Streit um Begrenzung der Manager-Gehälter eskaliert

Wirtschaftsvertreter kritisieren die Pläne der Regierung zur Begrenzung von Managergehältern. Der Eingriff in die Leitung und Kontrolle von Unternehmen sei „opportunistisch“. Staatliche Einrichtungen sollten ihre eigenen Leitlinien zunächst selbst erfüllen.

Die Bundesregierung und ihre Kommission zur guten Unternehmensführung streiten über gesetzgeberische Eingriffe in die Leitung und Kontrolle von deutschen Firmen. Der neue Vorsitzende der Regierungskommission Deutscher Corporate Governance Kodex, Manfred Gentz, warb am Mittwoch für das freiwillige Regelwerk, das sein Gremium für Börsenfirmen erarbeitet hat. Zugleich kritisierte den Gesetzgeber wegen „oft kurzfristigen und opportunistischen“ Eingriffe und sagte voraus, die Gesetzespläne der großen Koalition zur Begrenzung von Managergehältern würden wohl verpuffen.
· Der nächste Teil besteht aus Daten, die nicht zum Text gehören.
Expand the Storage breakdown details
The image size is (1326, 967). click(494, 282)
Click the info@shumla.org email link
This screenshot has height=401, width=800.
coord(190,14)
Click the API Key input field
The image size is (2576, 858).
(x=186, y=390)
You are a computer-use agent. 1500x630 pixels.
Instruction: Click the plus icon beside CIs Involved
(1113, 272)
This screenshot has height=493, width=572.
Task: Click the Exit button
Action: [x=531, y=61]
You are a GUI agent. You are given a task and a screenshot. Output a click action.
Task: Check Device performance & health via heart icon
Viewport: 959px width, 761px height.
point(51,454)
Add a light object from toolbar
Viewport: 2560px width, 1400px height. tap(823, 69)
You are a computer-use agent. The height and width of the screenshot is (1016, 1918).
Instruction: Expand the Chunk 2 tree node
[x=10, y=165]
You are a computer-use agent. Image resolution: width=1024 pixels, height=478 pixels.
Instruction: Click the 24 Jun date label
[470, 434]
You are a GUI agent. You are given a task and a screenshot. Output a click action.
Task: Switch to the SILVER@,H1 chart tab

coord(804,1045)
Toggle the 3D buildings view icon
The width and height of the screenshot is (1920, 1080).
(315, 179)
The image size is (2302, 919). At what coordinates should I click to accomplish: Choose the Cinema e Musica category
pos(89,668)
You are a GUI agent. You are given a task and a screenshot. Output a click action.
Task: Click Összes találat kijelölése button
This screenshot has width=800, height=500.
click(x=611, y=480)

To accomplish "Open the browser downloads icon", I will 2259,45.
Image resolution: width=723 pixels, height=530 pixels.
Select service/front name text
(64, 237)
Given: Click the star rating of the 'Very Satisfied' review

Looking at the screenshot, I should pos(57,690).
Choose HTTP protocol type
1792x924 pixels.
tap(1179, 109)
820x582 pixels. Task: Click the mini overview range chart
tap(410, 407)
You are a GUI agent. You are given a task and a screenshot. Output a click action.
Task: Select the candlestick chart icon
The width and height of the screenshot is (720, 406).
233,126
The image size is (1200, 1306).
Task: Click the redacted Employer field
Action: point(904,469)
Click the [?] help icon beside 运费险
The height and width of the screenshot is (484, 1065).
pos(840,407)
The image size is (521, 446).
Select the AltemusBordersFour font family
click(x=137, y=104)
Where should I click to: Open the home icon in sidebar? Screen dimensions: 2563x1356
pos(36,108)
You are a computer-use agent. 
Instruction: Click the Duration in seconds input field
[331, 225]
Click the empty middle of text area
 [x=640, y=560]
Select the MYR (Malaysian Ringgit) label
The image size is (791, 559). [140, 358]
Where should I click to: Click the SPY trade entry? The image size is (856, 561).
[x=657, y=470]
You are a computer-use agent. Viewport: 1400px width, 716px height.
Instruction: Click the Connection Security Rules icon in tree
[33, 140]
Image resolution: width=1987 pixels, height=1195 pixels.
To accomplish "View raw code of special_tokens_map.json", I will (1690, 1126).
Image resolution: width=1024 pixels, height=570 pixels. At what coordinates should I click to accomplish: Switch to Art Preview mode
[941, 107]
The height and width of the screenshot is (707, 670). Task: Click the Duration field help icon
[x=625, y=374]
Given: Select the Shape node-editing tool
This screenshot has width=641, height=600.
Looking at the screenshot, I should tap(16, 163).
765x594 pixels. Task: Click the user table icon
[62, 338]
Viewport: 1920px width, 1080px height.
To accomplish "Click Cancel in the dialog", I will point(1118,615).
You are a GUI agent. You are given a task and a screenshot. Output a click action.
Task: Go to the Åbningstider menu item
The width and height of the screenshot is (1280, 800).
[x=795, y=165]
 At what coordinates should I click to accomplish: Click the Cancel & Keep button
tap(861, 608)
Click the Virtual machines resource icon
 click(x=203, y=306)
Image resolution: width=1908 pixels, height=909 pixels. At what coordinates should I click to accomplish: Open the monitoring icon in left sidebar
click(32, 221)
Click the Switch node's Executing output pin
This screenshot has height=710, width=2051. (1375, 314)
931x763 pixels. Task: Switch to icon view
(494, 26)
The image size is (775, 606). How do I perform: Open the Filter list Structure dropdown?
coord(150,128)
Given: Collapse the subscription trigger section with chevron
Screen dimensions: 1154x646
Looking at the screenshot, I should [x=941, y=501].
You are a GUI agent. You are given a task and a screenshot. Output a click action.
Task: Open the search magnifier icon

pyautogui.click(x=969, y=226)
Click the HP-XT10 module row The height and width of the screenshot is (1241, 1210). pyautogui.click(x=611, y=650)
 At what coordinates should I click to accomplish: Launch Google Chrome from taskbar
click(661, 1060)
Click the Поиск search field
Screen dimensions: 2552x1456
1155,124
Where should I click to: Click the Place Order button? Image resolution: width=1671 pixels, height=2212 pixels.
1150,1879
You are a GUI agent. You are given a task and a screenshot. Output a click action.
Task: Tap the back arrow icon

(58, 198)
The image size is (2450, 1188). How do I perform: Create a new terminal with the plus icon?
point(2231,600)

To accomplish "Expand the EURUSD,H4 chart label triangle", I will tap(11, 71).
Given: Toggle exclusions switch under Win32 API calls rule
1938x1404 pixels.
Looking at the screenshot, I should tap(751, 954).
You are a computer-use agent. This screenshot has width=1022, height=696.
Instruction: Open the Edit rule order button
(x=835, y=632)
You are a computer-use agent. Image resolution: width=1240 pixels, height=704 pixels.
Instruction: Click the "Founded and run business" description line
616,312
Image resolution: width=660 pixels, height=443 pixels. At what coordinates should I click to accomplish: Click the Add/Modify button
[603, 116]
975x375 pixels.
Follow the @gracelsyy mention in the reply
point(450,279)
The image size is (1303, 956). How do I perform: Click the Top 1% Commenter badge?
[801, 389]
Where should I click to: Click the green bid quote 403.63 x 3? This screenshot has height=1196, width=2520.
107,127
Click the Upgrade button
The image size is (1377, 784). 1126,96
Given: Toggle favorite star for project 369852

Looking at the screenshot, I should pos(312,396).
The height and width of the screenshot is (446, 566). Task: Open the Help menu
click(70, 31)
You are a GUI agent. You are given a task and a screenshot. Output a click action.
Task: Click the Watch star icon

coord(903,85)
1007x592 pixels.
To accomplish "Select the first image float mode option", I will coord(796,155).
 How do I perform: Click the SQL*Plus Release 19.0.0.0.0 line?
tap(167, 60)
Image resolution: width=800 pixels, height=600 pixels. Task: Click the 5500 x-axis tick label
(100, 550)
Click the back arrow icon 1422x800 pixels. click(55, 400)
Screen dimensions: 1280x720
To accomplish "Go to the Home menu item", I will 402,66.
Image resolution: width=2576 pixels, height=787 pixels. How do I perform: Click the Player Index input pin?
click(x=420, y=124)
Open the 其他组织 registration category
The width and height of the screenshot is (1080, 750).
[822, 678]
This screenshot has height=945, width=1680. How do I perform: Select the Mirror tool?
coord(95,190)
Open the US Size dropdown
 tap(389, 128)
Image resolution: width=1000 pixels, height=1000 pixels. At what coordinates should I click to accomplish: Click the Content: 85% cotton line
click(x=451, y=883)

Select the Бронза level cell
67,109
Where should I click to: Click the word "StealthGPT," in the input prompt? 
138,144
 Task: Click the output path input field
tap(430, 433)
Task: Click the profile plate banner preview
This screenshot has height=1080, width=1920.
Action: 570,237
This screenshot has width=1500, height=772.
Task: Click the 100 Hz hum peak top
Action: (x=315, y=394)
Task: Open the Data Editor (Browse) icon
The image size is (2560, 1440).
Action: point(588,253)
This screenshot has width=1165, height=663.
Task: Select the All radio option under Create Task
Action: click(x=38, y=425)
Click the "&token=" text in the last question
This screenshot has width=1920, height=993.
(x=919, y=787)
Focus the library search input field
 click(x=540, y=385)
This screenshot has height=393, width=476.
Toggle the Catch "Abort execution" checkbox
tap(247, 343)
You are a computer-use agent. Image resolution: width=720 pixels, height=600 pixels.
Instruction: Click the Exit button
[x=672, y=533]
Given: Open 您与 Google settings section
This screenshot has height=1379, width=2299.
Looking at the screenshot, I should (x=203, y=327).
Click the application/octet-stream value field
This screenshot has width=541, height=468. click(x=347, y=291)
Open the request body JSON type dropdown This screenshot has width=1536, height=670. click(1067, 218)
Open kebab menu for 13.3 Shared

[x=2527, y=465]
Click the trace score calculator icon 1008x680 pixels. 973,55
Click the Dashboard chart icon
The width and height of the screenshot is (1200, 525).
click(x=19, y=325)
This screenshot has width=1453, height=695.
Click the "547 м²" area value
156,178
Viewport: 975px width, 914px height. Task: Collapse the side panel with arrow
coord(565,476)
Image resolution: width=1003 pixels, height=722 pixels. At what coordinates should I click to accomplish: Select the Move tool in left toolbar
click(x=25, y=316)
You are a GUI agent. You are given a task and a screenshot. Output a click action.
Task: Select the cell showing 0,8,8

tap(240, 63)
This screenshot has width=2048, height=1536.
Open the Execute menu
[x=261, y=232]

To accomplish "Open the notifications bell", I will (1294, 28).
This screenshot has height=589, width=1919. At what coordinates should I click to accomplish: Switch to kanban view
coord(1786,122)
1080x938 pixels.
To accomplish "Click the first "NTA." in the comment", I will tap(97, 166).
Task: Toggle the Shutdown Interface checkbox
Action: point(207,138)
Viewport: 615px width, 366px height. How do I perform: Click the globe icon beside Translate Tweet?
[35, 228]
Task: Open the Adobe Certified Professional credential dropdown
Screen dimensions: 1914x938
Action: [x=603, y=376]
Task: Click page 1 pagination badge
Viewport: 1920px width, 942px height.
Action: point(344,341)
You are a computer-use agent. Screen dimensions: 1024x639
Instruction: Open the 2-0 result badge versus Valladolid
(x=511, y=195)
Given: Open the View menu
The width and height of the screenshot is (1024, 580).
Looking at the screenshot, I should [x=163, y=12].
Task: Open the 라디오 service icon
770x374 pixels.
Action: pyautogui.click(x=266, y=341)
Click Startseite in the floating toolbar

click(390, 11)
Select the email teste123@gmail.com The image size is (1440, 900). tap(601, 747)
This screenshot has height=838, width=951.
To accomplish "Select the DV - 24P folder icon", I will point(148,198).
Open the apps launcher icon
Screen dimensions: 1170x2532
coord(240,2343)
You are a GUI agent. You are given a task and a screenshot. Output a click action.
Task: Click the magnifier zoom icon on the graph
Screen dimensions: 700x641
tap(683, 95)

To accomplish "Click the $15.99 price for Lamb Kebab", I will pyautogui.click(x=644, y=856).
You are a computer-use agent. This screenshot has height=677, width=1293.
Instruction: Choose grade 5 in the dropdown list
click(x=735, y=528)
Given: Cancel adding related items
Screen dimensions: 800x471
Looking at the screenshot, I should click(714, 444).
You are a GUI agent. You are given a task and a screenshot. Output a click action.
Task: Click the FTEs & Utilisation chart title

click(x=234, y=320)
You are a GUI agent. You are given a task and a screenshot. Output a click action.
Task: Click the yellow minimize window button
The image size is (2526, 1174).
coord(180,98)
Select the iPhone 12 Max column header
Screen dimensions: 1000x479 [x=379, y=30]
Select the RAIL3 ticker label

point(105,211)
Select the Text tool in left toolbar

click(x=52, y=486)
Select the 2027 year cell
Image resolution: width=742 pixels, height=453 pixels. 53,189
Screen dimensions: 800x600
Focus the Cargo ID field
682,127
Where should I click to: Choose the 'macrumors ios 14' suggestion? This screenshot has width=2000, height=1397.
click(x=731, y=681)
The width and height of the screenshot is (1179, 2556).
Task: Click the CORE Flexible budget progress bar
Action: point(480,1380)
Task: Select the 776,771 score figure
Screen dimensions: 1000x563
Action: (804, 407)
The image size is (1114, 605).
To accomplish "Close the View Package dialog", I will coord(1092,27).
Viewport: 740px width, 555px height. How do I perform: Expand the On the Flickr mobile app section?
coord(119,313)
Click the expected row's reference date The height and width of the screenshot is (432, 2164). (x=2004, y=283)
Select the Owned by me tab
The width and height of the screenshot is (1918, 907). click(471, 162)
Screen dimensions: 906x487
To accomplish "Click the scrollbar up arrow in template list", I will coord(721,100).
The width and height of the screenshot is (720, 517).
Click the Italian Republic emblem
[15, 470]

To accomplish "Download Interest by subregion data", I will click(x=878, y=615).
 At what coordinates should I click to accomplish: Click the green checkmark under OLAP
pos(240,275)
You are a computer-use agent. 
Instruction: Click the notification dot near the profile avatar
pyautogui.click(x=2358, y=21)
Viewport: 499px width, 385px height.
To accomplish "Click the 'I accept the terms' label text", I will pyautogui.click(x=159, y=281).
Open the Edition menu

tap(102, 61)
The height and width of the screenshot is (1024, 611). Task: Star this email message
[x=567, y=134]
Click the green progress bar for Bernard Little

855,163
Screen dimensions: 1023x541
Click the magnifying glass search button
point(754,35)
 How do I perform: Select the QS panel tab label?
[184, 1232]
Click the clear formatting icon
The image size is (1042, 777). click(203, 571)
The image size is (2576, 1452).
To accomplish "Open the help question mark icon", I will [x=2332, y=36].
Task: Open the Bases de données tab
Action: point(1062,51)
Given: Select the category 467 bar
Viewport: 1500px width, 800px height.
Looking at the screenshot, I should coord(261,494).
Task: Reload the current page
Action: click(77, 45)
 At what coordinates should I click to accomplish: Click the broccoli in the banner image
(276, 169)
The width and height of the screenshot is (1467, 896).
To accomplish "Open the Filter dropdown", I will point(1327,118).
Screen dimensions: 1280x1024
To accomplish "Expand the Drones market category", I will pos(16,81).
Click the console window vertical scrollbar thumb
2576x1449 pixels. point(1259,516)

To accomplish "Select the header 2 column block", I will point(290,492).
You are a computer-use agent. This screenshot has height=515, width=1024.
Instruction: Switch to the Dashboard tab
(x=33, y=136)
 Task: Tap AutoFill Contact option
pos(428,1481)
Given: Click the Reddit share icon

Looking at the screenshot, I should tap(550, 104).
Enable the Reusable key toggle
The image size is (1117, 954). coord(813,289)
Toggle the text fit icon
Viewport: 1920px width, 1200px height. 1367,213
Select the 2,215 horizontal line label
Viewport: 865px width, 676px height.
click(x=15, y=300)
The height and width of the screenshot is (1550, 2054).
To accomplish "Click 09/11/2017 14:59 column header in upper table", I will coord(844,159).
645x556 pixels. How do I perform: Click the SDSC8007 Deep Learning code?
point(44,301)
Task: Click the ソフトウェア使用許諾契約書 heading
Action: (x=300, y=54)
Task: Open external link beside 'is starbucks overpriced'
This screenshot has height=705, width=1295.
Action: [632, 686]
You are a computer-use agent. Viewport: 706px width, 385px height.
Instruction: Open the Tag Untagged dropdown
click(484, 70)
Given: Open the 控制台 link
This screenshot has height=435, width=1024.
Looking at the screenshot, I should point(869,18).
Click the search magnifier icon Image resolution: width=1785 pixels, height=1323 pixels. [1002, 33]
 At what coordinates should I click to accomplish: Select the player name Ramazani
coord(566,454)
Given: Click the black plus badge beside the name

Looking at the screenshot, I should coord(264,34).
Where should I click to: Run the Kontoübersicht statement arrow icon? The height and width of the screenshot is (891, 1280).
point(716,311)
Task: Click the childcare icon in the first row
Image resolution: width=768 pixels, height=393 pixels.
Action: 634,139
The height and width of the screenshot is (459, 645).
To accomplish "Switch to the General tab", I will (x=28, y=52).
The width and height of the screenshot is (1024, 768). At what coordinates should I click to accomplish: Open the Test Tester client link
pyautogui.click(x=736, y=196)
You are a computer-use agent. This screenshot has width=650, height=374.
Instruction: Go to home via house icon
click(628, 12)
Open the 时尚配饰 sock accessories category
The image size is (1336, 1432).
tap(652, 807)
Justizstaatssekretär Gerd Billen hielt dem entgegen, die Politik müsse auf gesellschaftspolitische Diskussionen wie die Fragen der Vorstandsgehälter und der Frauenquote in Führungsgremien deutscher Unternehmen reagieren und entscheiden.

Die Kommission war 2001 von der Regierung eingesetzt worden. Ein Jahr später hatte sie einen Kodex aus Regeln zur Unternehmensführung und -überwachung vorgelegt, der seither beständig ergänzt wird. Er richtet sich an börsen- und kapitalmarktorientierte Unternehmen und soll das deutsche Unternehmenssystem transparenter machen.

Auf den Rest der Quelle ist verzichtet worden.